Israel's new consensus?
http://zionism-israel.com/israel_news/2009/07/israels-new-consensus.htmlI'm not too sure about the durability of this consensus.
The Region: Israel's new national consensus
Barry Rubin , THE JERUSALEM POST
This could be the most important article I write this year. Israel has entered a new era of thinking and policy in which old categories of Left or Right, hawk or dove are irrelevant under a national unity government bringing together the two main ruling parties.
How did this new paradigm arise? Between 1948 and 1992, the consensus was that the PLO and most Arab states want to destroy Israel. When - or if - the day comes that they're ready to negotiate seriously we'll see what happens.
Then came the Oslo agreement and a huge shift. The governing view was that maybe the Palestinians and Arab states learned the cost of their intransigence enough to make peace possible. The Left thought a deal could bring real peace; the Right thought it was a trick leading to another stage of conflict on terms less favorable to Israel. But both expected a deal to materialize.

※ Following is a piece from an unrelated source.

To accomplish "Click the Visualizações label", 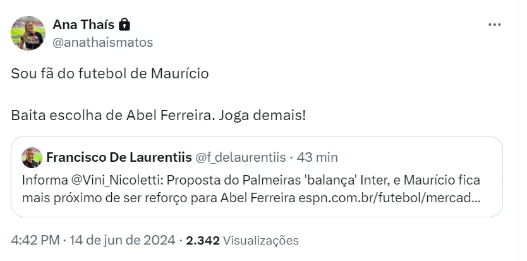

The year 2000, the Camp David failure, the Syrian and Palestinian rejection of generous offers and the second intifada destroyed illusions.

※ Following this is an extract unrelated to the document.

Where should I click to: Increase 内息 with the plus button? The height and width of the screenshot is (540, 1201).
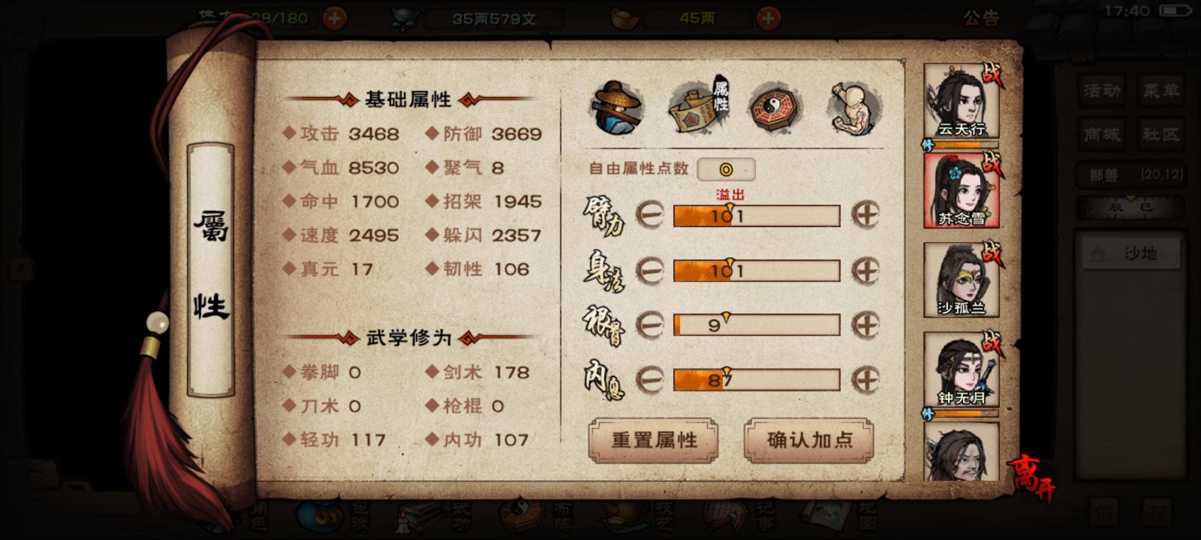tap(866, 380)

Since then, the country has groped for a new paradigm. Prime minister Ariel Sharon offered unilateralism; prime minister Ehud Olmert and foreign minister Tzipi Livni constantly offered more in exchange for nothing. But the more they did so, the more international abuse Israel received.
NOW A NEW approach has finally emerged capable of reversing this situation. It goes like this: Israel wants peace but doesn't hesitate to express not only what it wants and needs but also what's required to create a stable and better situation. To ensure that violence and instability really ceases requires:
If Israel gets what it requires - and what successful peace requires - it will accept a two-state solution, a Palestinian Arab Muslim state (the Palestinian Authority's own definition) alongside a Jewish state, living in peace.
PART OF the new thinking is to understand that precise borders and east Jerusalem's status, while important, are secondary to these basic issues. If those principles are resolved, all else can follow.
This new posture is not one of desperately asserting Israel's yearning for peace but rather saying: We're serious, we're ready, we're not suckers but we're not unreasonable either. We want peace on real terms, not just more unilateral concessions and higher risk without reward. Not experimenting with our survival to please others. Not some illusory celebration of a two-state solution for a week and then watching it produce another century of violence.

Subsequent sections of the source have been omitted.